図2 2次元4方向セルオートマトンモデル

 しかし実際に人の流れを,この4方向モデルで解析することができるだろうか.上下左右のセルに移動する場合はよいが,斜め方向に進むとき問題が生じる.一例として,上に行ってから右に移動する経路Aと斜めに移動する経路Bを考える(図3).この人の移動を4方向モデルで再現すると,人の移動が上下左右に限定されるので,斜め方向への移動ができず上と右への移動を交互に行いジグザグに移動することになる.本来は斜めに進むことで移動距離が短くなるはずであるが,この4方向モデルでは斜めに移動することができないので,経路Aと経路Bの移動距離が同じになってしまう.これにより,避難時間を正確に見積もることができないため,問題であった.

(a) 実際の人の動き(b) 2次元4方向モデルでの動き

図3 2次元4方向モデルでの斜めに移動する場合

3. 実数型セルオートマトン法(Real-coded Cellular Automata, RCA)

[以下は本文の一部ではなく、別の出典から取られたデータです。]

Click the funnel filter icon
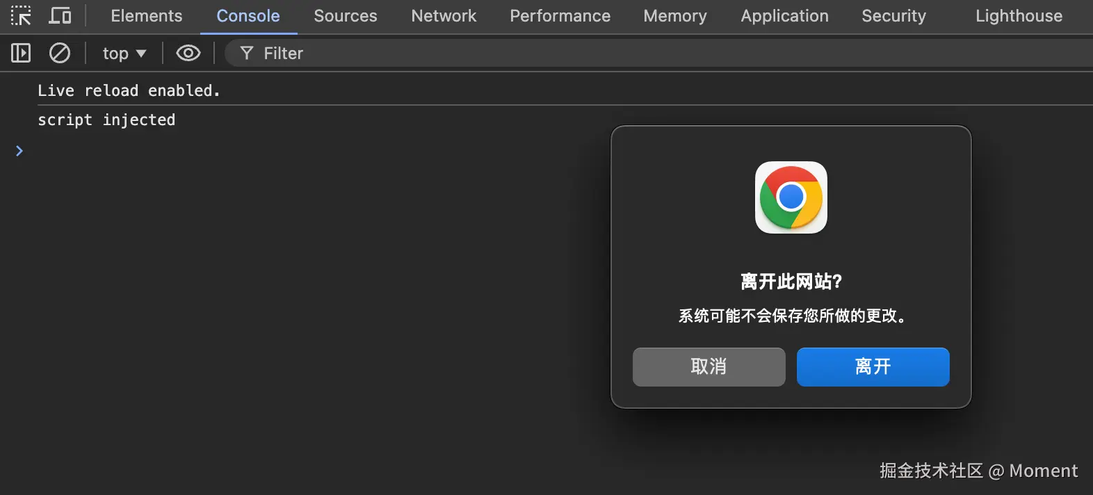This screenshot has height=495, width=1093. point(246,53)
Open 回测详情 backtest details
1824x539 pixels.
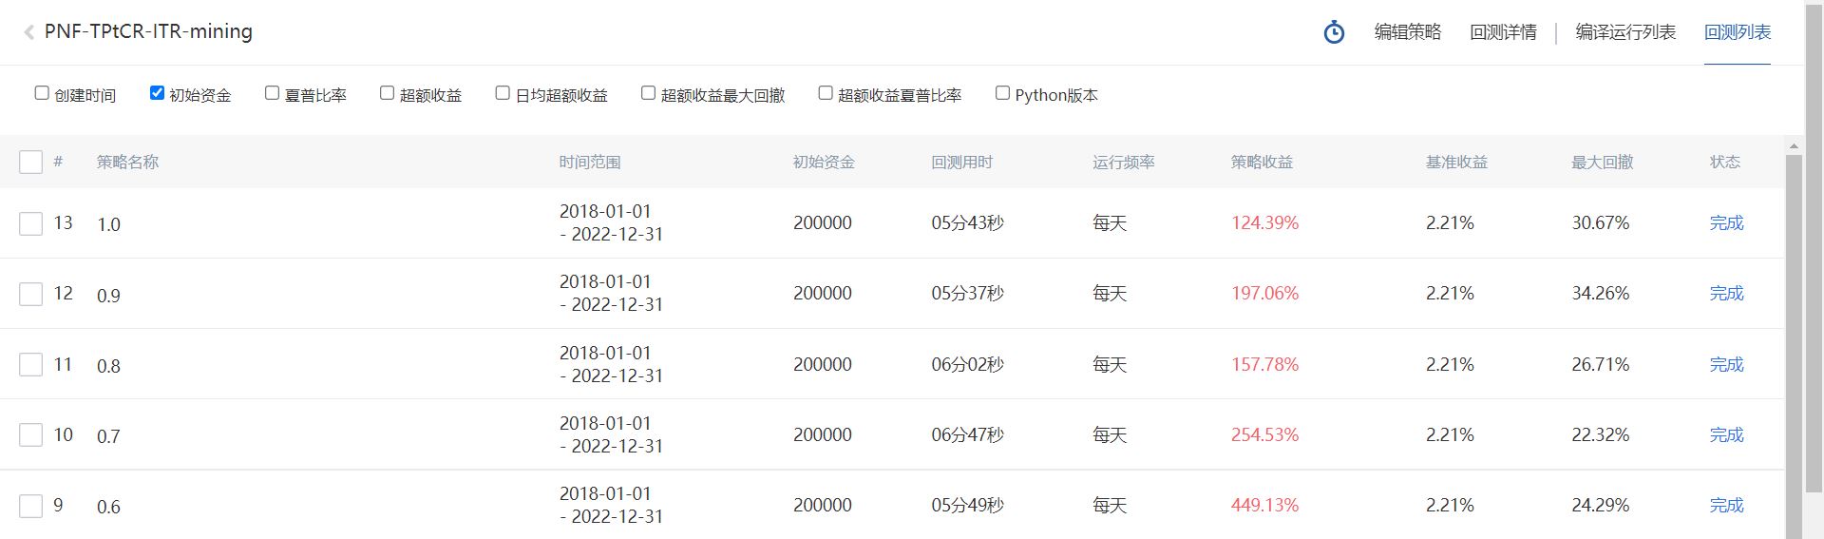(x=1502, y=32)
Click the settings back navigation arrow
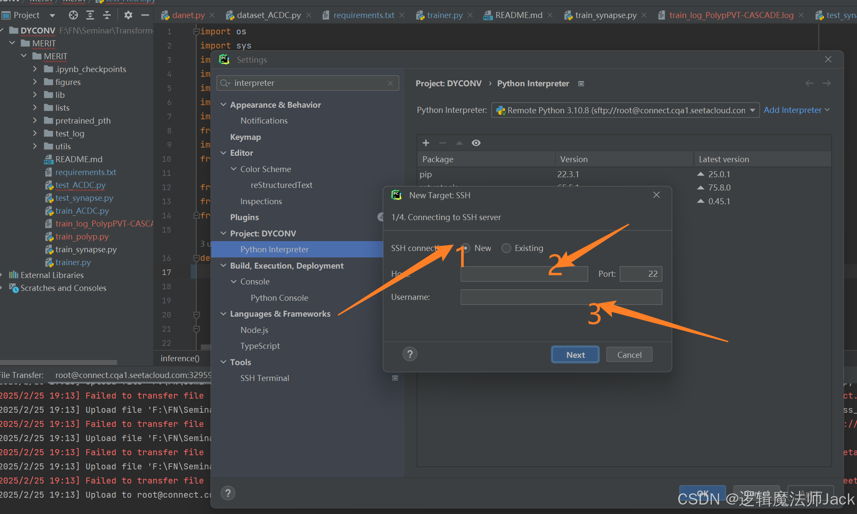Screen dimensions: 857x514 click(809, 83)
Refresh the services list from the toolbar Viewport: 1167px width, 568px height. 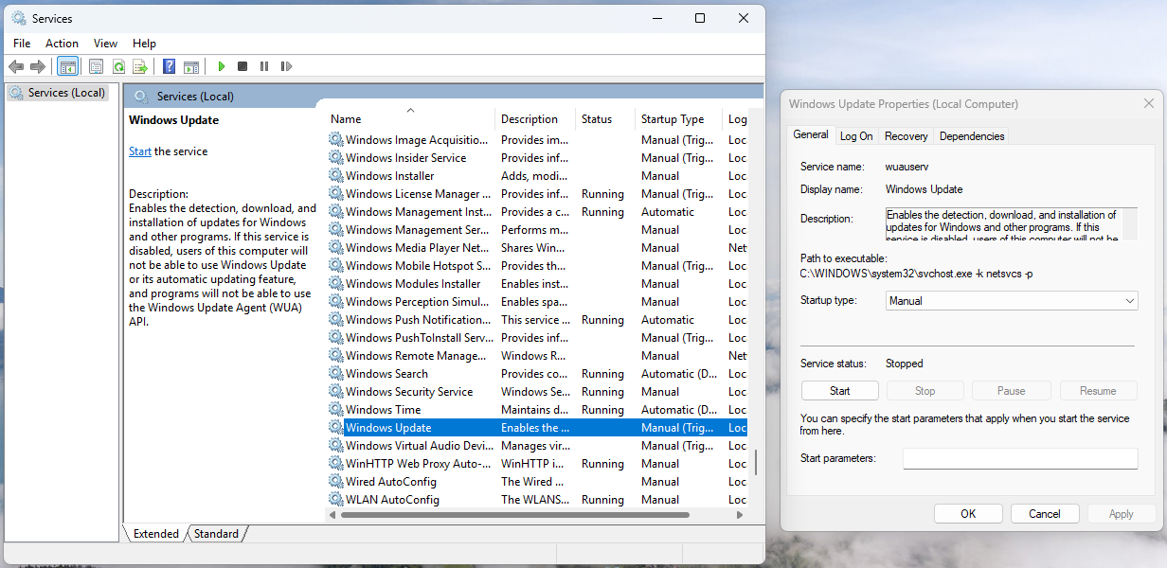118,66
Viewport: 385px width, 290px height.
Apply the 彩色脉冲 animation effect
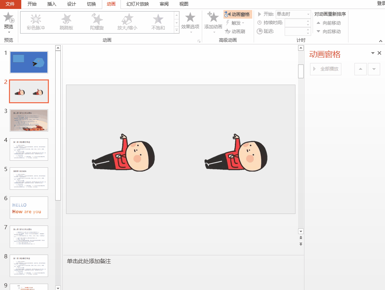pos(35,22)
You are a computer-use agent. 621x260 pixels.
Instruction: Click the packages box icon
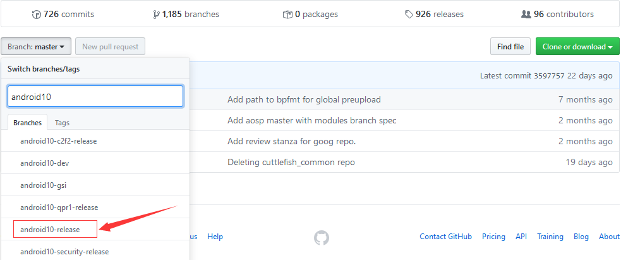tap(288, 14)
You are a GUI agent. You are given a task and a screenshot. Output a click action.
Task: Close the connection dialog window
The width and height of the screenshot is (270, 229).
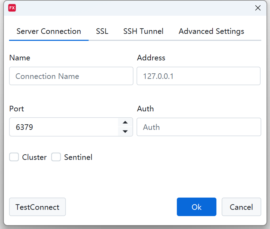[x=258, y=8]
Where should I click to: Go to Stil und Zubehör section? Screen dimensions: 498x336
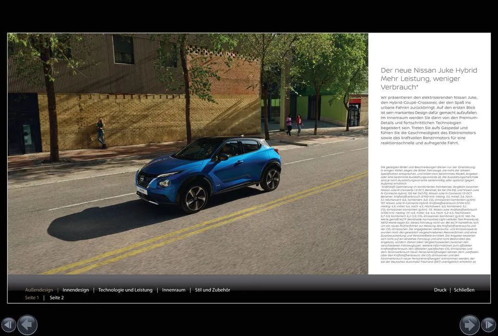tap(213, 290)
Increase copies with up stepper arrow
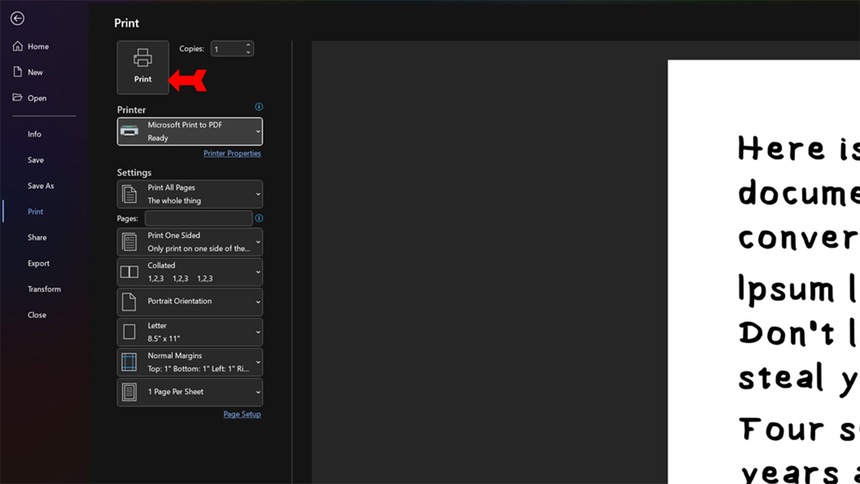This screenshot has height=484, width=860. pyautogui.click(x=248, y=45)
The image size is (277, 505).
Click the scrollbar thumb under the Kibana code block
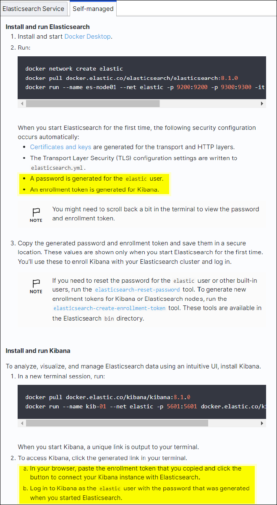pyautogui.click(x=117, y=423)
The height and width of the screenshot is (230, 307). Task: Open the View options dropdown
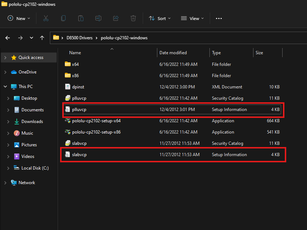(x=192, y=18)
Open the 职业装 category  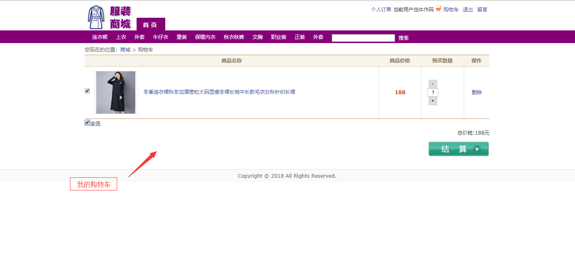[x=279, y=37]
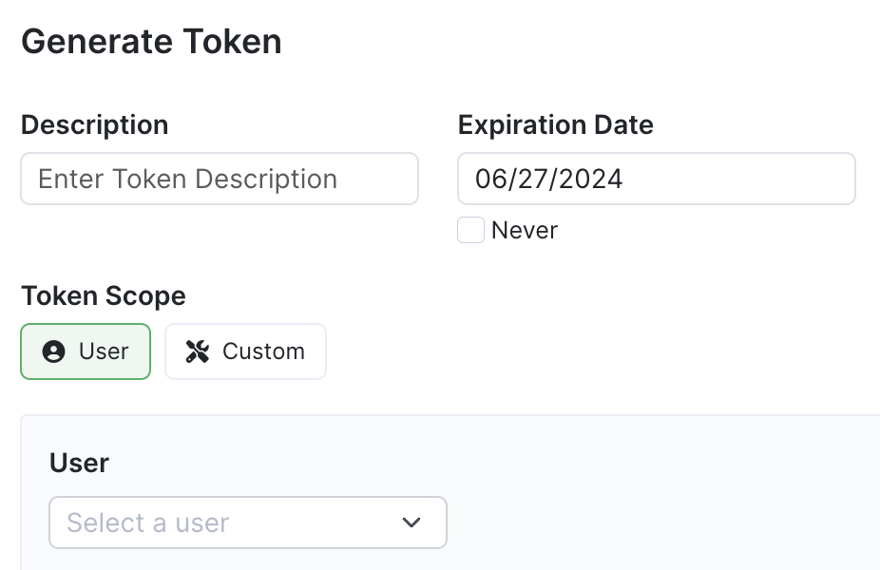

 そこで我々は,分子の動きを簡略化しているものの分子(仮想)の速度や位置を自由に設定できる実数型格子ガス法(Real-coded Lattice Gas, RLG [14,15])に着目した.この考えをもとに,人の位置,方向,速度を自由に設定できる実数型セルオートマトン法(Real-coded Cellular Automata, RCA)を提案した[13].これにより,速度を実数で扱うことができ,方向についてもセルの向きにとらわれず自由に設定できることになる.すなわち,人(対象)は従来のセルオートマトンの方法とは異なり,あらゆる速度ベクトルを持つことができる.時間に関しては従来のものと同様,離散的な値をとる.人(対象)の存在位置は格子点上であり,その移動は現在の位置に速度ベクトルを加えることによって行われる.ここで,解析方法について詳しく説明する.
 いま,ある人の持つ速度ベクトルを vi とするとき,そのx方向,y方向成分に分け,それぞれ vxivyi とする.その速度成分 vxivyi をさらに整数部分 [vi] と小数部分 {vi} に分離する.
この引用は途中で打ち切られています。